June 30 was to have been the deadline for submissions to the McCamus Legal Aid Review, but with the appointment of professor John McCamus as the new chairman of Legal Aid Ontario, the review has, at least temporarily, moved to the back burner.
In Ottawa, the County of Carleton Law Association is preparing a submission for the review, and the Defence Counsel Association of Ottawa has just filed one.
A decade ago, McCamus brought out his “Blueprint for Publicly Funded Legal Aid Services.” That study signaled the end of the old Ontario Legal Aid Plan, and heralded the era of Legal Aid Ontario. Legal aid was no longer supervised by the Law Society of Upper Canada, but was controlled by a government agency.
Some lawyers miss those days. While the law society had control of the plan, it was funded not just by the province and the federal government, but also by lawyers; the Law Foundation collected interest from trust accounts and remitted them to the plan.
Although the need for more government funding is a given, the Defence Counsel Association of Ottawa’s submission recommends seeking the renewed financial support of the law society through the interest earned on trust accounts.
The DCAO document, submitted by president Mark Ertel, makes many concrete recommendations. Some are increases to the number of hours allotted to various criminal items.
Instead of a total of two hours for a Charter application, it suggests that six hours be permitted to prepare the application. Instead of the almost impossible two hours for a bail hearing, six hours are recommended.
Time-consuming bail variations, which are “included” in the number of hours allowed for cases, but which are critical in domestics, would attract four hours under the DCAO submission. Bail reviews, which are appeals with all the attendant paperwork, are presently allowed only five hours: 10 hours are recommended.

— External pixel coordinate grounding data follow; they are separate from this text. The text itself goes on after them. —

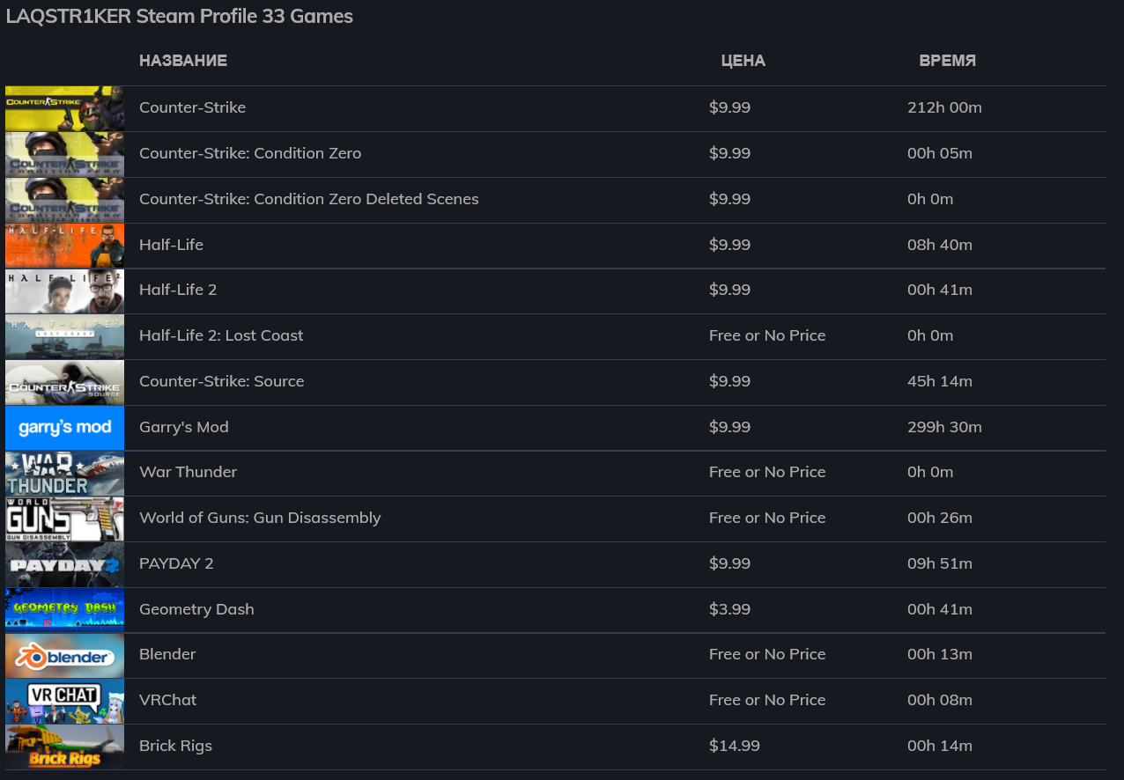Click the PAYDAY 2 banner image
1124x780 pixels.
(64, 564)
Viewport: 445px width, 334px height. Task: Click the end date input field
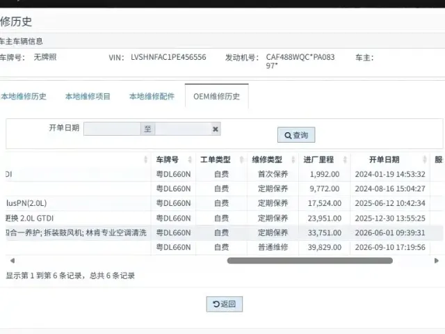click(x=183, y=129)
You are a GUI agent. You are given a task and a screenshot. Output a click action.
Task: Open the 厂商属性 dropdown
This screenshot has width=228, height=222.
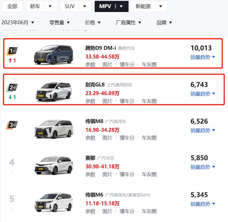tap(129, 22)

The Ontario legal aid tariff has discouraged settling cases, partly by only allowing one judicial pre-trial per file (effective April 2007, a second pre-trial has been permitted in Superior Court), but also by not separately recognizing counsel pre-trials, which are included in the total number of hours allowed for the file. The DCAO’s proposal suggests that the number of judicial pre-trials not be limited, and that in each case one counsel pre-trial be allowed.
One of the most interesting recommendations is to create a fourth tier, at 15 years of experience, within the tariff system. Presently, lawyers reach their highest seniority and rate of pay after 10 years, with a 25-per-cent increase.
Because the rate of pay is then frozen (the highest rate is presently $96.95), senior counsel are discouraged from taking on murders and other serious matters. The DCAO suggests that tier 4 lawyers, and all lawyers who have been approved to take on extremely serious criminal matters, receive a 40-per-cent increase over the base rate.
Many lawyers in Ottawa and elsewhere feel the lack of a regular review mechanism has been the most serious problem with LAO. There are no built-in cost-of-living or inflationary allowances, even though there have been three publicly funded reviews: McCamus’ Blueprint in 1997, the Justice Fred Kaufman and Robert Holden report in 2000 and Justice Sidney Linden’s business case in 2001.
Recommended rates in these reviews varied from $85 to $105 per hour for junior lawyers, to $105 to $140 for senior lawyers. These still far exceed the new rates paid effective April 2007 of $77.56 for junior lawyers and $96.95 for the most senior.
Is it a good thing that McCamus has been appointed LAO chairman, just as the deadline was closing for submissions? He is viewed as being open to the concerns of the private bar. Ten years ago, he wrote in his Blueprint, “The legal aid authority should continue to seek a high level of co-operation and participation from the private bar in relation to the delivery of criminal legal aid services.”
Although the mandate of the old McCamus review was working within a capped budget, Ontario’s main delivery model remains the private bar and the certificate model, and capping funding doesn’t work.
During his three-year term, it is hoped that McCamus can use his not-inconsiderable influence to address the greatest problems that LAO faces: underfunding and the lack of a review mechanism, so that the defenders of the poor don’t become poor themselves.